Florida Statute 768.79 addresses a Party's right to collect attorney’s fees and costs as a penalty against an opposing party for their failure to accept an offer and resolve the pending litigation. Florida Rule of Civil Procedure 1.442 provides the structure and elements to assert a claim for attorney’s fees and costs and establishes the proper procedure for enforcement of Florida Statute 768.79.
A recent decision from the 4th District Court of Appeal of Florida addressed those procedures and rendered a Parties Proposal for Settlement invalid. See Ziadie v. Feldbaum, So.3d, 37 FLW D794b (Fla. 4th DCA 4/4/2012). In the Ziadie case the defendant conditioned the acceptance of a proposal for settlement on the plaintiff’s signing of a release, indemnity agreement, or confidentiality agreement but failed to provide or disclose those documents at the time the proposal for settlement was made. The Court of Appeals held that failure to attach these documents or include their terms in the proposal will render the proposal invalid under rule 1.442c(2), because the rule request that settlement proposals to “state with particularity any relevant conditions” and “non-monetary terms.”

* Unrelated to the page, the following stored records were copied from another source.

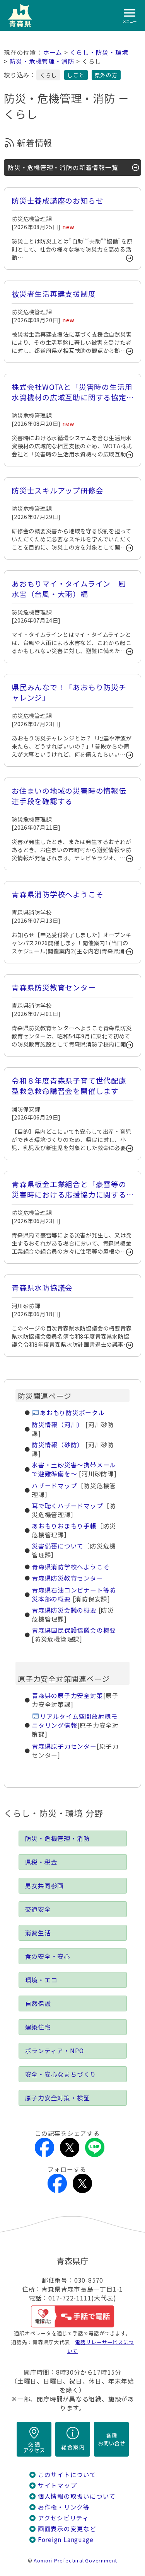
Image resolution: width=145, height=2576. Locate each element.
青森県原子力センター (64, 1746)
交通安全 (38, 1909)
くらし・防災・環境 (99, 52)
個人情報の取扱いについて (77, 2496)
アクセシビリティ (63, 2517)
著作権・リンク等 (64, 2507)
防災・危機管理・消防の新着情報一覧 (63, 167)
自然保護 (38, 2003)
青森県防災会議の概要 (64, 1610)
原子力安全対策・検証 (57, 2097)
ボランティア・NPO (54, 2050)
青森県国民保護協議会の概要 (74, 1630)
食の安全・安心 (48, 1956)
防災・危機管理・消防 (42, 61)
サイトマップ (57, 2485)
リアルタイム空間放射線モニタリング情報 (75, 1721)
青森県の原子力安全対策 (67, 1695)
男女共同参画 (44, 1885)
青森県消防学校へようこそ (70, 1566)
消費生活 (38, 1932)
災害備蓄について (58, 1546)
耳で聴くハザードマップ (67, 1505)
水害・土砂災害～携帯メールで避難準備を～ (74, 1469)
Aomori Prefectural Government (75, 2560)
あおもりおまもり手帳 (64, 1525)
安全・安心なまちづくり (61, 2074)
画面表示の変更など (67, 2528)
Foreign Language (66, 2539)
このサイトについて (67, 2474)
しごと (75, 75)
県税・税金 (41, 1862)
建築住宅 (38, 2027)
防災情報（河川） (58, 1424)
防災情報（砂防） (58, 1444)
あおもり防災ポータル (72, 1412)
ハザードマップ (54, 1485)
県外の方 (106, 75)
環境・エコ (41, 1979)
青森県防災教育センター (67, 1578)
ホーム (52, 52)
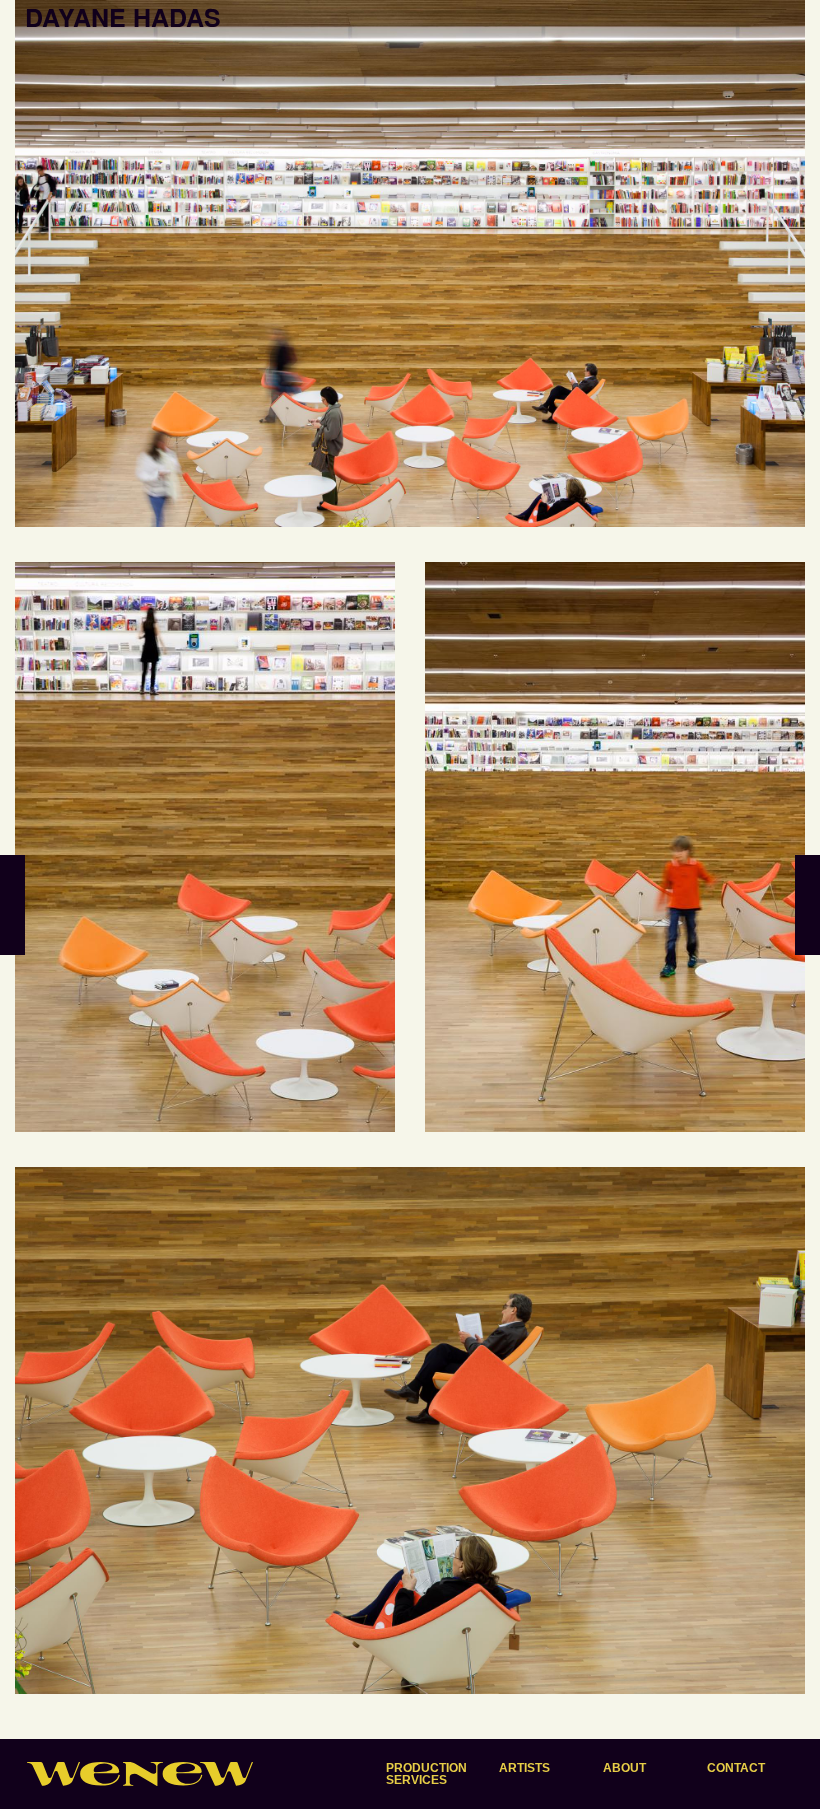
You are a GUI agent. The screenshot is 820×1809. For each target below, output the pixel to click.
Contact (736, 1768)
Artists (524, 1768)
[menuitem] (426, 1774)
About (624, 1768)
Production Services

This case is of particular importance when dealing with insurance disputes and personal injury cases. Often times an insurance company who is defending against a property claim from their own insured (sinkhole, hurricane, flood, etc.) or an insurance company representing an at fault driver will demand that settlement be conditioned upon the execution of a release or indemnity agreement. In these cases it is also often the case that a proposal for settlement is extended at some point in the litigation. Each proposal for settlement should be reviewed carefully by the personal injury attorney to ensure that the defendant has complied with the Rules of Civil Procedure and all relevant case law.